The film's creaky screenplay offers little depth and few surprises. Jude and Ismail are divided not only by their love for Lillie, but also by the war itself: Ismail is a proud Turkish officer and Jude is quietly supplying weapons to the Armenian resistance. And yet, these dull, thinly drawn characters barely hint at the lusty passions and broiling political divides that their interpersonal conflicts are meant to embody. From Lillie and Ismail's first meeting, in which he gives her a soulful tour of the beautiful Rüstem Pasha Mosque, it's clear which man she'll eventually choose.
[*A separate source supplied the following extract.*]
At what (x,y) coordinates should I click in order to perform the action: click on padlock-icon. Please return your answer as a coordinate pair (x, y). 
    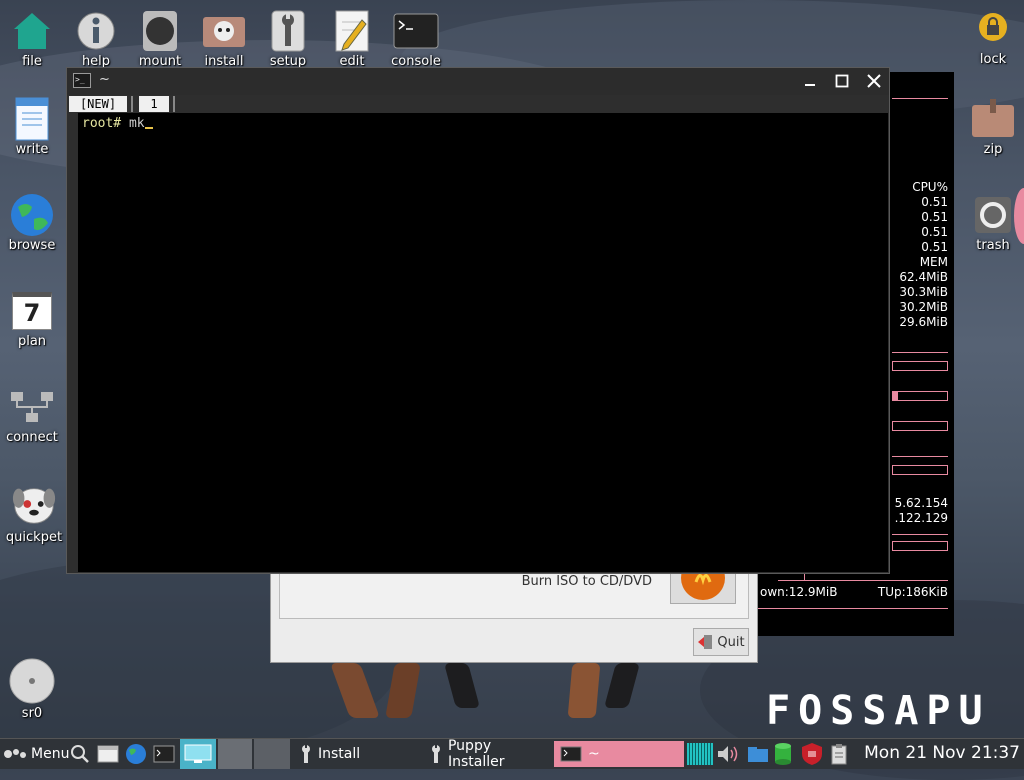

Grand Anatolian vistas, intended as a sweeping backdrop for the epic historical romance, instead throw the cliché-ridden inertness of the drama into sharp relief.
More conspicuous than The Ottoman Lieutenant's rote melodrama is the way the film elides the concurrent genocide of ethnic Armenians by Ottoman forces, a historical reality which the Turkish government continues to deny to this day. In the film's sole depiction of Turkish forces killing Armenian civilians, the violence isn't only quickly quashed by Ismail, but portrayed as simply the misdeeds of a few bad apples in the Ottoman ranks.
While it never quite engages in outright genocide denial, the film, which includes several interludes narrated by Lillie providing highly selective historical context, is carefully constructed to spin what most historians agree was the systematic extermination of ethnic Armenians as nothing more than an unfortunate overstep in the legitimate battle against Russian-backed Armenian fighters who committed their own atrocities anyway. The Ottoman Lieutenant implies that everyone is guilty, and thus no one is. In so doing, it attempts to hide a genocide behind the fog of war.